Healthcare fraud in the USA is nothing new, and the COVID-19 pandemic has only made things worse. The Trump and Biden administration introduced key changes to the healthcare sector to fight this major concern. Still, the ongoing pandemic and its deadly contagious variants have just led to a rapid surge of healthcare fraud in the nation. The topic is so serious that even political parties have kept aside their differences to unite together against the problem.
Ileana Hernandez of Manatt stresses the need for stringent monitoring and prosecution
Major government sweeps across the nation have uncovered frauds amounting to $900M and $1.38B (the biggest to date) in false billing claims. The alarming news here is a majority of the accused in these massive government sweeps are doctors, nurses, and other licensed healthcare professionals.

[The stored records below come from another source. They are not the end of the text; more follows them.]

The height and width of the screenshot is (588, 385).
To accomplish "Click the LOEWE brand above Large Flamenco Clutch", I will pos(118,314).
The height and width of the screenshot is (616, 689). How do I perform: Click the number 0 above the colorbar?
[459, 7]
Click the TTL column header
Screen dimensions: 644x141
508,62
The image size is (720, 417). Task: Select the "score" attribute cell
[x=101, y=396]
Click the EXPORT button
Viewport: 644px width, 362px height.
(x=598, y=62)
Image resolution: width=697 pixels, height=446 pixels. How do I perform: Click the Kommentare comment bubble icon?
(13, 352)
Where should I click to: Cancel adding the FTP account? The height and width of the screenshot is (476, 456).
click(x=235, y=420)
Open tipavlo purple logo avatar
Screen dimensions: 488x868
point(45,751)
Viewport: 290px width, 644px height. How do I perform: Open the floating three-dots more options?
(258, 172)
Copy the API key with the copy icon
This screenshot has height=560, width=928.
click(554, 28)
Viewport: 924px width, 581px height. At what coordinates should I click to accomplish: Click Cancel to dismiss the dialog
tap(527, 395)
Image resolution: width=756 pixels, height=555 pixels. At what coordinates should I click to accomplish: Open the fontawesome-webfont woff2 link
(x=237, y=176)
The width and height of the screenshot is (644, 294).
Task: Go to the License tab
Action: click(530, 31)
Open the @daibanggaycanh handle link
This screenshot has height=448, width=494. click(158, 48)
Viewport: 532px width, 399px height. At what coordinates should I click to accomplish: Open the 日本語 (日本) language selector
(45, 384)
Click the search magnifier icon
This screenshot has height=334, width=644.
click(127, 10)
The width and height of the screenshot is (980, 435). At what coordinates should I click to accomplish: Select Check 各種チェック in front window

In context to the above, The US Government has launched innovative programs like the CARES act Provider Relief Fund that focuses on monitoring potential fraud cases in federal programs with the determination to recover lost funds due to false healthcare claims. The government in the nation has an aggressive determination to monitor and accelerate the prosecution of all the offenders in these fraudulent healthcare cases.
A legal expert speaks
Ileana Hernandez, the partner with Manatt, Phelps & Phillips Law Firm and a member of the firm’s healthcare litigation practice, says, “Accountability in healthcare fraud is one of the main trends in enforcement trends within the healthcare sector.”
Besides these government sweeps, as many as 500 lawsuits are linked to healthcare fraud in the USA. They have been filed in the courts of law on behalf of the federal government by private citizens. Several of them are based on-
- Double billing.
- Alleged off-label marketing.
- Stark violations.
- Lack of medical necessity claims.
Ileana Hernandez of Manatt says, “In the current healthcare climate, nobody is immune to the government’s efforts to stomp out cases of healthcare fraud and abuse, and they will go to any length to recoup monies and prosecute entities.”
As the country struggles to cope with the aftermath of the pandemic and the resurgence of infections due to new strains of the coronavirus, the US Department of Justice (DOJ) still pursues to eliminate the cases of healthcare fraud with an emphasis on medical device and drug companies, private practices, hospitals and in some areas, smaller groups of physicians and individuals.
Government Investigations and Prosecutions
The number of violations of the Anti-Kickback Statute and the Stark Law, along with government investigations, has increased drastically. In 2017, multiple high-profile lawsuits highlighted the severity of these legal violations. This has subsequently led to the government beefing up its actions to prosecute the offenders of these healthcare frauds in competent courts of law.
In 2018, the DOJ launched the Prescription Interdiction and Litigation (PIL) Task Force to examine local and state government lawsuits against manufacturers of opioids to determine any sort of assistance the federal law might provide in the above cases.
Ileana Hernandez of Manatt sums up by saying, the federal government recently has expanded emphasis beyond prescribers and healthcare providers that have submitted their claims to healthcare programs under the Federal Govt, for prescriptions for opioids. Their efforts include FCA investigations, administrative actions, and traditional criminal acts.